Собираю свои бумаги, допиваю колу, давая себе пять секунд передышки, перед тем как бежать писать статью. Эйбилин перебирает в корзинке зеленые побеги папоротника. В кухне тихо, только радио работает, опять отец Грин.
— Эйбилин, откуда вы знали Константайн? Вы общались с ней?
— Мы… ходили в одну церковь.
Знакомая боль охватывает меня.
— Она даже адреса не оставила. Я просто… поверить не могу, что она вот так взяла и ушла.
Эйбилин не поднимает глаз. Будто бы пристально изучает ростки папоротника.
— Уверена, ей пришлось так поступить.
— Нет, мама сказала, что она просто ушла. Уехала к родственникам в Чикаго.

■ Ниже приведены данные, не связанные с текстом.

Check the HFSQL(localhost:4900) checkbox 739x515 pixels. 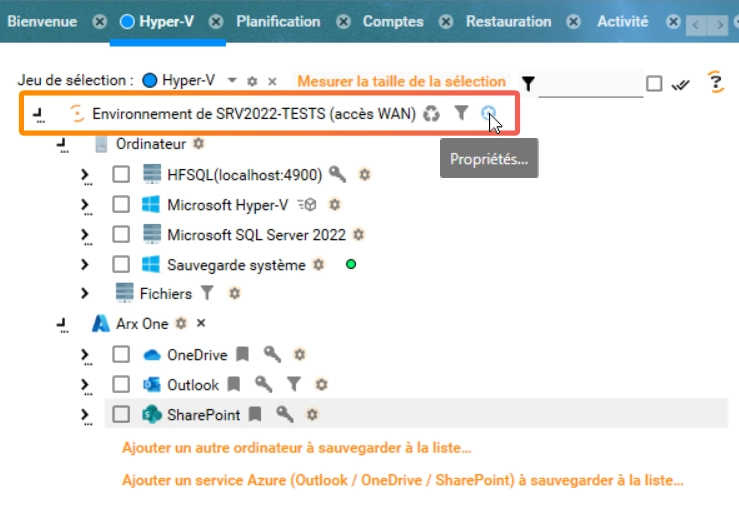pos(121,175)
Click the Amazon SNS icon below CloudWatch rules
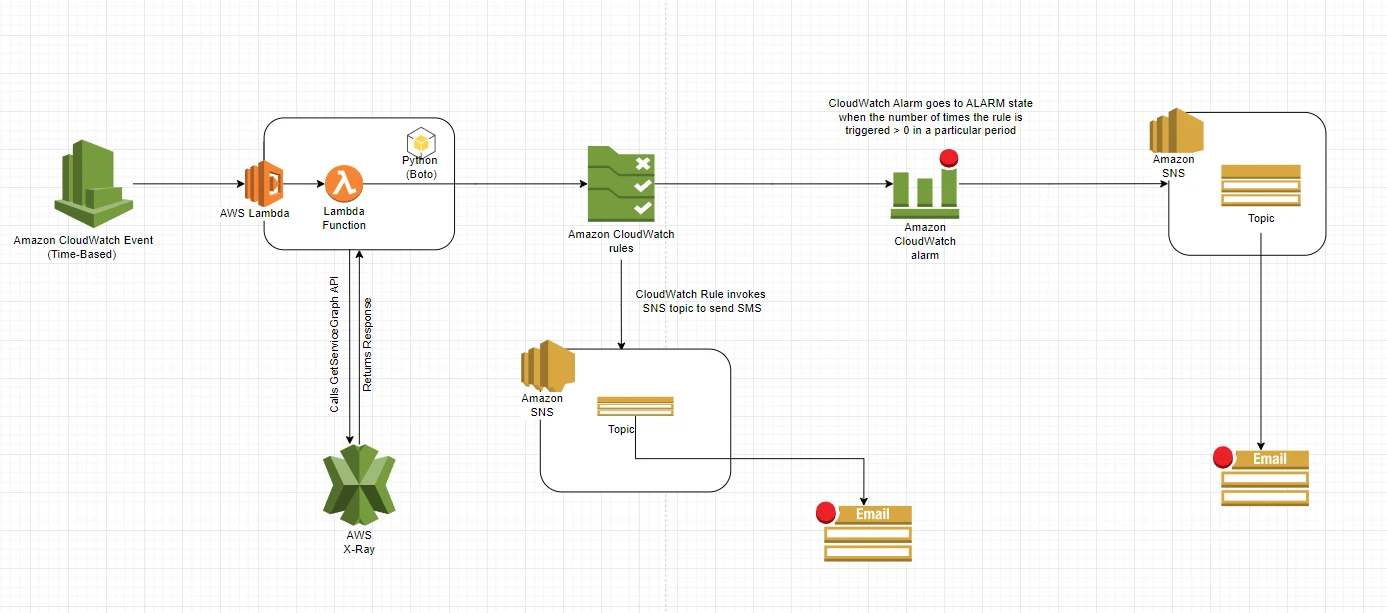Viewport: 1387px width, 613px height. pyautogui.click(x=547, y=366)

Эйбилин берет очередной побег, принимается тщательно мыть длинный стебель, завитую зеленую головку.
— Нет, мэм, — после долгой паузы произносит она.
Мне требуется несколько секунд, чтобы понять, о чем это она.
— Эйбилин… Вы думаете, что Константайн уволили?
Шоколадное лицо Эйбилин становится с каким-то синеватым оттенком.
— Я, должно быть, позабыла, — бормочет она и, наверное, думает, что и так слишком много сказала белой женщине.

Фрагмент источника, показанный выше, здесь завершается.